In Mutect2 force-calling allele via --alleles does not force-call the allele
AnsweredIf not an error, choose a category for your question(REQUIRED):
c) Why do I see (......)?
GATK version: 4.2.4.1
Hi all,
I'm running Mutect2 over samples for which I have provided a VCF of alleles that I would like force-called.
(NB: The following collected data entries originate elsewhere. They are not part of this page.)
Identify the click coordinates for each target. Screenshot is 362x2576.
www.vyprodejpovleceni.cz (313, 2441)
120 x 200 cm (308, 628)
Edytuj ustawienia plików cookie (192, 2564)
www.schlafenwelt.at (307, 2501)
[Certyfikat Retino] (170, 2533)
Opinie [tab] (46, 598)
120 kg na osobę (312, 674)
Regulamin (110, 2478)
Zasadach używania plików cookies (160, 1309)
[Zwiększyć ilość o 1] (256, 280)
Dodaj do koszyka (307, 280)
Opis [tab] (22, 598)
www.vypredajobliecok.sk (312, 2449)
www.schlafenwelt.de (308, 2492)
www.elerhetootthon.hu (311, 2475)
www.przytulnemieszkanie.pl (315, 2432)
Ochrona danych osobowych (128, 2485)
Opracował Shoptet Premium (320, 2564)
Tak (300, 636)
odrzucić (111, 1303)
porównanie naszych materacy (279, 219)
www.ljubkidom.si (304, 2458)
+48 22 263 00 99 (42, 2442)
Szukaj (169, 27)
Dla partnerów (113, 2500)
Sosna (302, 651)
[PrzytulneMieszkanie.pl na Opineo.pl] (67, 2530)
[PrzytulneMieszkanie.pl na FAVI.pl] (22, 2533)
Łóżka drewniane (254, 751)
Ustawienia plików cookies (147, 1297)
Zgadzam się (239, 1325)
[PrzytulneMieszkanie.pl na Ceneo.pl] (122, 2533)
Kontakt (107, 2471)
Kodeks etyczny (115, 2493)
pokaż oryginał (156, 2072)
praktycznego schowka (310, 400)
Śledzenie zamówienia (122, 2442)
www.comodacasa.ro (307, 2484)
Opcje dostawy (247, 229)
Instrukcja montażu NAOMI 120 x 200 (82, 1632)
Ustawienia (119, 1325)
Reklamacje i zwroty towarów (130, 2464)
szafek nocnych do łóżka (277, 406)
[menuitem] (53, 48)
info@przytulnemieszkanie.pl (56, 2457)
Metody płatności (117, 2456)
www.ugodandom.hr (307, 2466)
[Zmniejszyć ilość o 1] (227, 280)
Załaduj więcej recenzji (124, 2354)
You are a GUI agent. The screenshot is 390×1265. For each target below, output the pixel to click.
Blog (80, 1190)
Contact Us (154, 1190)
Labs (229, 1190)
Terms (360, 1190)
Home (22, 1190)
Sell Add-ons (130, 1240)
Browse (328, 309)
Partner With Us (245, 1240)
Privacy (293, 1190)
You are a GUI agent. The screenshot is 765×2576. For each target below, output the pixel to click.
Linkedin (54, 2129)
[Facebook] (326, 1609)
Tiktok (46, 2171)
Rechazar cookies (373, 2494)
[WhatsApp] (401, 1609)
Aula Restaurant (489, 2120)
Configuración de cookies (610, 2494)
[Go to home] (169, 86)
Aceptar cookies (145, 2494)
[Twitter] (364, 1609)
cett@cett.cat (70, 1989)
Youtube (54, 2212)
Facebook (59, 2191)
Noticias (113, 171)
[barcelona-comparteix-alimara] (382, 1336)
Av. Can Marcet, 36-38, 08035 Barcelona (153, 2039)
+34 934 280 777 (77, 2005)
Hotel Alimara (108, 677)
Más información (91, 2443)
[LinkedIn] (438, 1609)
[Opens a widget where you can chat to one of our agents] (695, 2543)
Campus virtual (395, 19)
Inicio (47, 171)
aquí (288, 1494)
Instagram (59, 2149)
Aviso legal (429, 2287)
In 99% of cases this works great, but in a few instances a couple of alleles that I have included for force-calling do not actually make it into the output calls VCF.
My command is:
gatk --java-options -Xmx3000m Mutect2 \
-R /data_in/MY1776/MY1776.self.ref.shifted_by_8000_bases.fasta \
-I /data_in/MY1776/self_realigned_shifted.bam \
--read-filter MateOnSameContigOrNoMappedMateReadFilter \
--read-filter MateUnmappedAndUnmappedReadFilter \
-O /out_default.vcf \
--alleles /data_in/MY1776/MY1776.self.ref.reversed.selfRef.shifted.homoplasmies.vcf.bgz \
--annotation StrandBiasBySample \
--mitochondria-mode \
--max-reads-per-alignment-start 75 \
--max-mnp-distance 0 \
-L chrM:8023-9140 \
--genotype-filtered-alleles \
--debug-assembly-variants-out /rej.vcf \
--bam-output bamout.bam
In this instance the variant in question is listed in the rej.vcf file obtained via `--debug-assembly-variants-out`. I have examined `bamout.bam` as well as the input bam and there appears to be ample coverage at the site of interest (the T at position 8316 is the position of interest, highlighted):
I have tried running this with some of the additional parameters in https://gatk.broadinstitute.org/hc/en-us/articles/360043491652-When-HaplotypeCaller-and-Mutect2-do-not-call-an-expected-variant (namely `--linked-de-bruijn-graph` and `--recover-all-dangling-branches`) to no avail. Coverage is very deep at this position (>2000x). Notably if I edit the input to `--alleles` and change the allele of interest (8316:T>A) to anything else (8316:T>C or T>G) it appropriately shows up in the output VCF.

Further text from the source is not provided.